|The Historical Jesus
Casting the First Stone
of the most striking accounts in the gospels is that of the woman caught
in the act of adultery (John 8.1-11). Somehow, over two millennia, it has
captured the imaginations of many. Perhaps its power rests partly upon
imagining oneself in the place of the woman. Or perhaps the Jesus it
portrays is the man we would all like to meet and befriend.
When wondering whether or not to
regard this story as good history, I asked myself if I wasn't intent on
keeping it for sentimental reasons. People tend to find ingenious ways of
preventing the loss of things in their lives they have found valuable.
Another way in which some parts of the Gospels are kept when they
shouldn't be is because we are so familiar with them that we can't imagine
Jesus without them. The nativity stories are a good example of familiarity
breeding contempt for evidence.
It's inclusion is even more suspect
because the earliest ancient Greek manuscripts don't include it. So, for
example, my Greek New Testament includes it as a footnote, but not in the
main text. The Good News Bible says of it, "Many manuscripts and early
translations do not have this passage ... others have it after John 21.24;
others have it after Luke 21.38; one manuscript has it after John 7.36."
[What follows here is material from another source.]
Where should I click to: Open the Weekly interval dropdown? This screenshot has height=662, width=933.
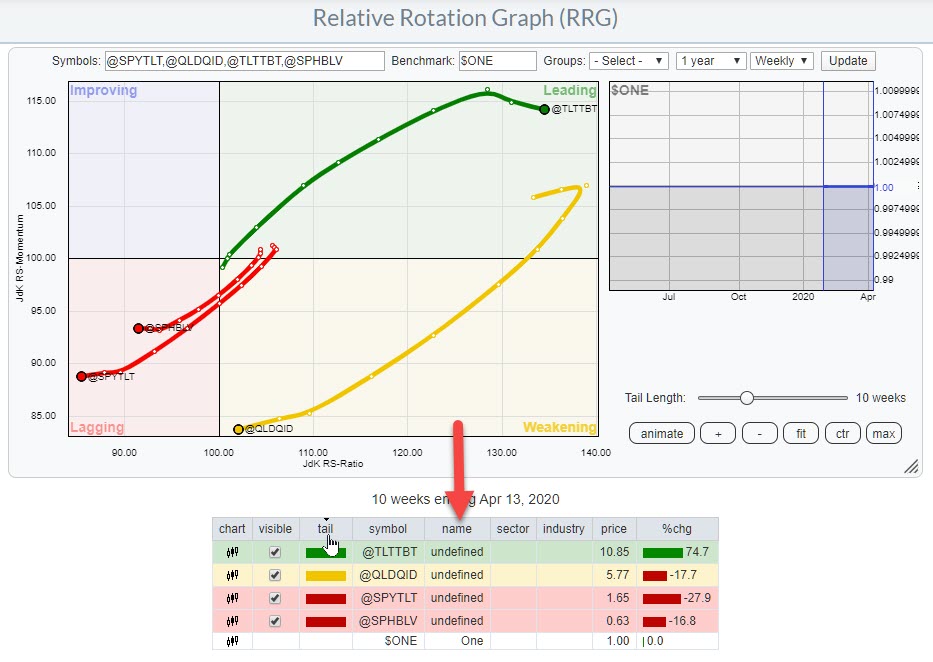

Many scholars from the earliest times seem to have had this story in
doubt. Some scholars, using the Didascalia Apostolorum, a
third-century document, conclude that the story was known in Syria in the
The style of the story doesn't match
that of the rest of John's Gospel. Also, its inclusion here breaks the
flow of the narrative between John 7.52 and 8.12. Having said that,
the behaviour of Jesus towards the woman and the accusers is clearly
typical of that preserved in the best historical parts of the gospels. His
refusal to apply the Jewish laws of morality in the face of loving
acceptance is a defining feature of those accounts.
Whatever else we can say about this
passage, it is almost certainly inserted by someone, probably the author
of John's Gospel, at a point he thought was correct, or at least
appropriate. Whenever a passage is so obviously so out of place, it must
be regarded with initial caution.
A very early Christian scholar, Papias,
who died in about 130, knew of the story. So wherever it came from, it
wasn't something invented very late. Papias (according to Eusebius of
Caesarea, some 100 years later) got it from the Gospel of the Hebrews -
one of three gospels with that name, all of which have been lost. Given a
number of other old references to the story, it's safe therefore to
conclude that it's quite old. At a guess it may be an oral tradition which
goes back to the very early days when Christian communities were
establishing themselves throughout the Roman Empire.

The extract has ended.